Kingsley’s comments were published in Reuters on 24 August 2023, and can be found here.
Kingsley said: “While the European Commission published the proposed Digital Services Act (“DSA”) – following consultations and a report in 2019 – on 15 December 2020, the DSA was not published in the Official Journal of the European Union until two years later, on 27 October 2022.
“The act has broad implications for relevant technology companies, particularly those providing hosting services, large online platforms, and search engines. The affected companies have however had ample time to prepare for its introduction. The largest companies – that is those with more than 45-million users per month in the EU – may feel particularly aggrieved as their time for compliance is set at 25 August 2023 (as opposed to 17 February 2024 for those companies that do not meet the user threshold aforementioned). Yet these larger companies – of which there are only 19 in total – include some of the most well-known companies in the world that have vast resources at their disposal. One would expect that with such resources they would have considered, with meticulous care, a holistic and strategic approach to complying with the myriad DSA obligations that are to be imposed upon them.

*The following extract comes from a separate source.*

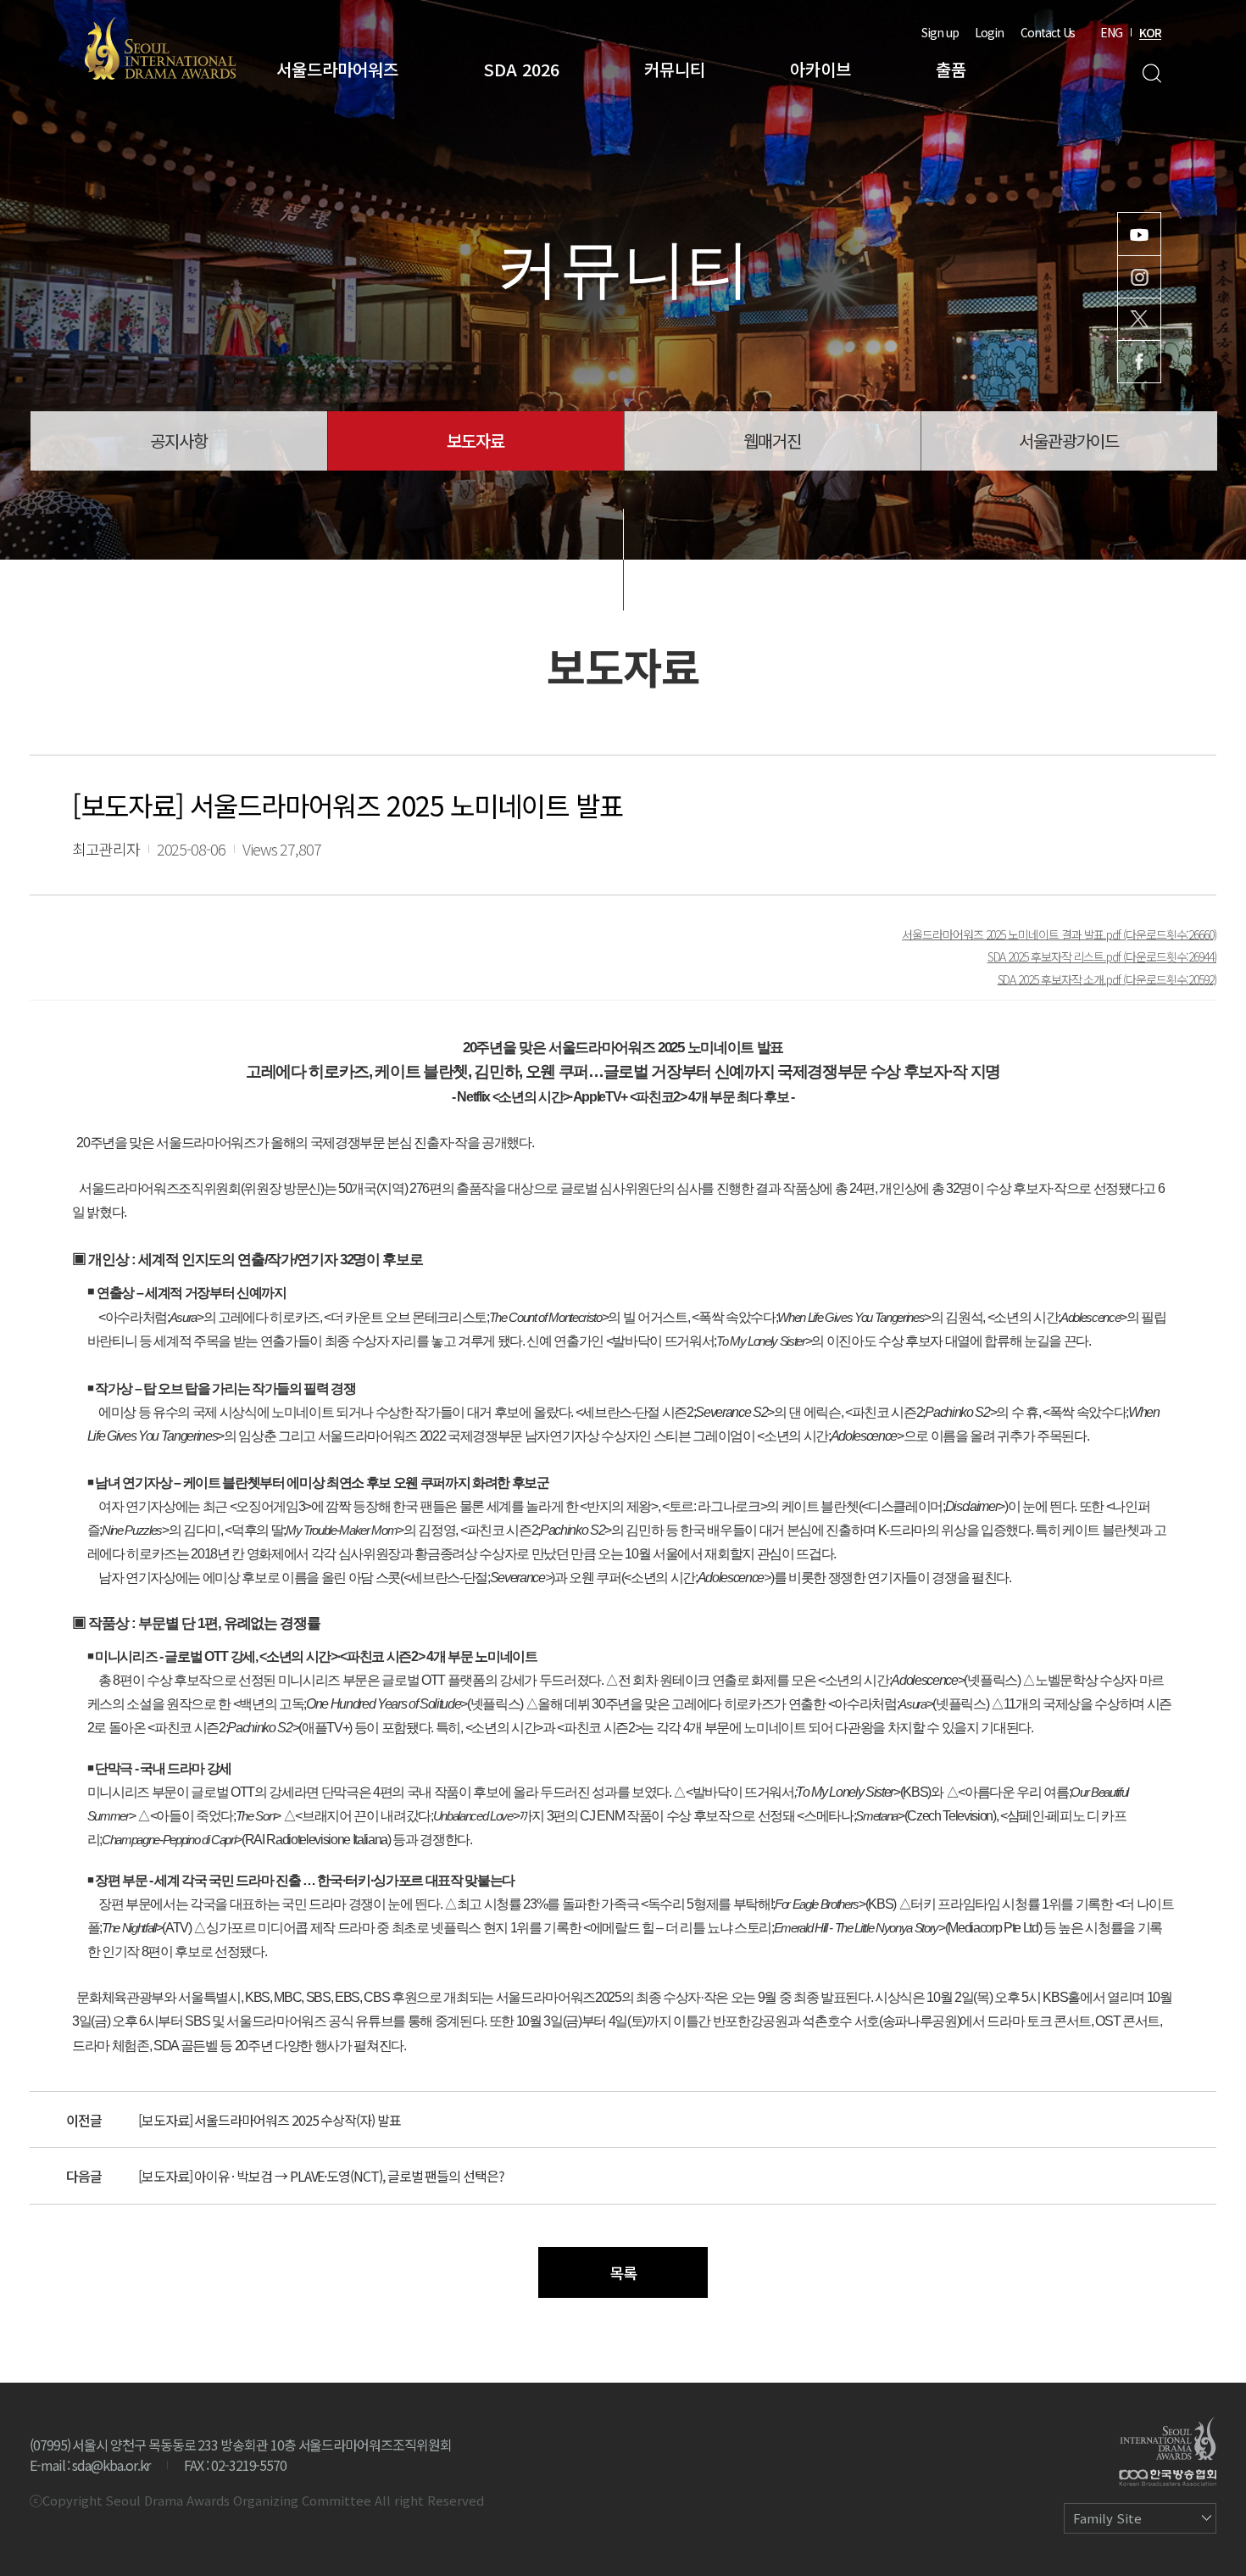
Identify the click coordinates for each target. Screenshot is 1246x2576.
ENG (1111, 32)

“All impacted platforms are on a level playing field in terms of the amount of time they have had to formulate and enact the necessary compliance measures to meet their new obligations. There is no one-size-fits-all approach of course, as each platform caters to particular service niches which demand a tailored strategy, but it will soon become apparent who has made the necessary preparations, and who has skirted their legal responsibilities.
“The DSA imposes an array of obligations on companies, which range from transparency around advertising to obligations in relation to illegal content. Ironing these out will be a tricky business for any platform with a large user base. For instance, companies will need to ensure they have the resources available to them that allow them to accurately track their numbers, so that they can report them to the European Commission on a quarterly basis. Companies need to understand the connection between their monthly users and their respective DSA obligations. That is to say, companies can be “promoted” to, or “demoted” from, very large online platform (“VOLP”) status, which will further complicate compliance efforts. This may not happen immediately, but it is an issue that requires thought.

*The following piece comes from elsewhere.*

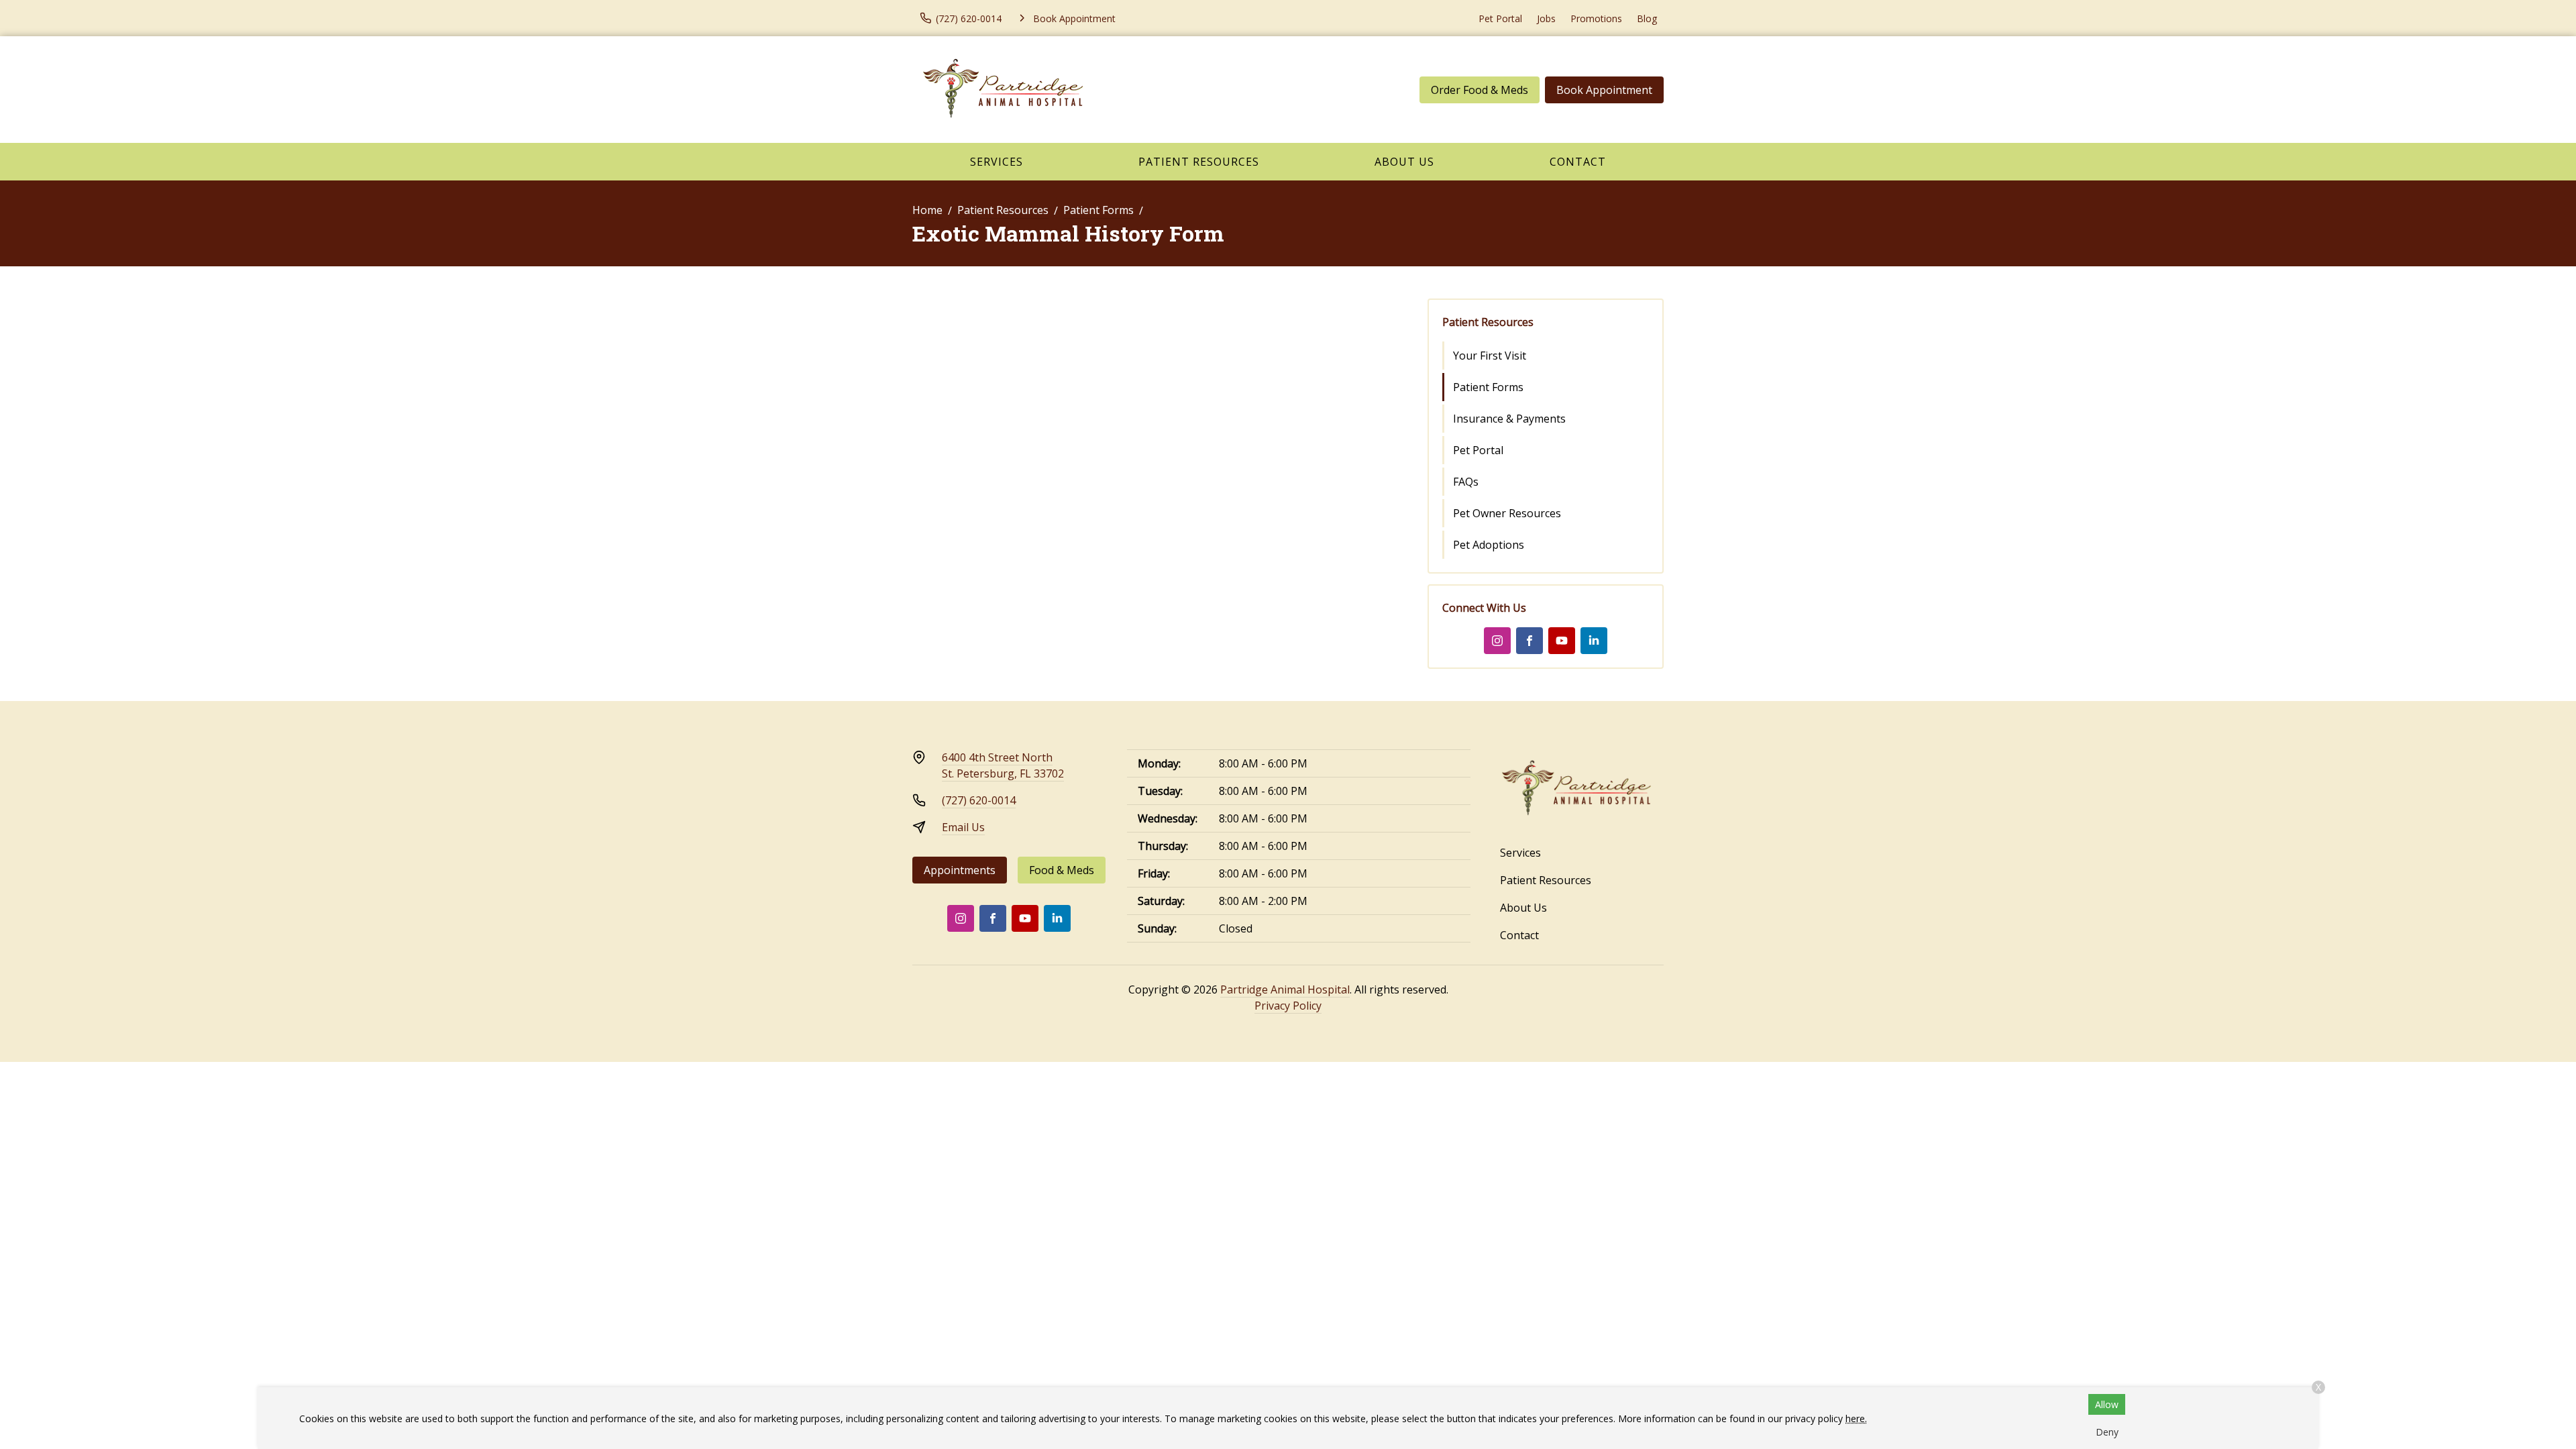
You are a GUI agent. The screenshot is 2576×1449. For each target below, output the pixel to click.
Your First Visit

“We are not aware of any companies openly refusing to comply with the DSA. It would not be prudent for companies to step out of line considering the possible penalties that could follow refusal. The DSA stipulates that fines for non-compliance can be as staggering as 6% of a company’s global annual sales. Saliently, so-called “repeat offenders” could be banned – outright – from operating in the EU’s single market. These heavy sanctions in the DSA’s arsenal will certainly discourage defiance of the new rules.
“Given that this is novel and far-reaching legislation it remains to be seen how a dispute would be hashed out. Notwithstanding, we can look to previous clashes between European regulators and VLOPs as a reference point for how long such a confrontation could last. It took more than five years of extensive litigation and decisions by the European Data Protection Board and Court of Justice of the European Union for Meta to finally announce that it would ask its users for consent before showing behavioural advertisements. We can expect that platforms will fight tooth and nail to defend their practices, especially when the new compliance obligations in the DSA encroach on their core business models.”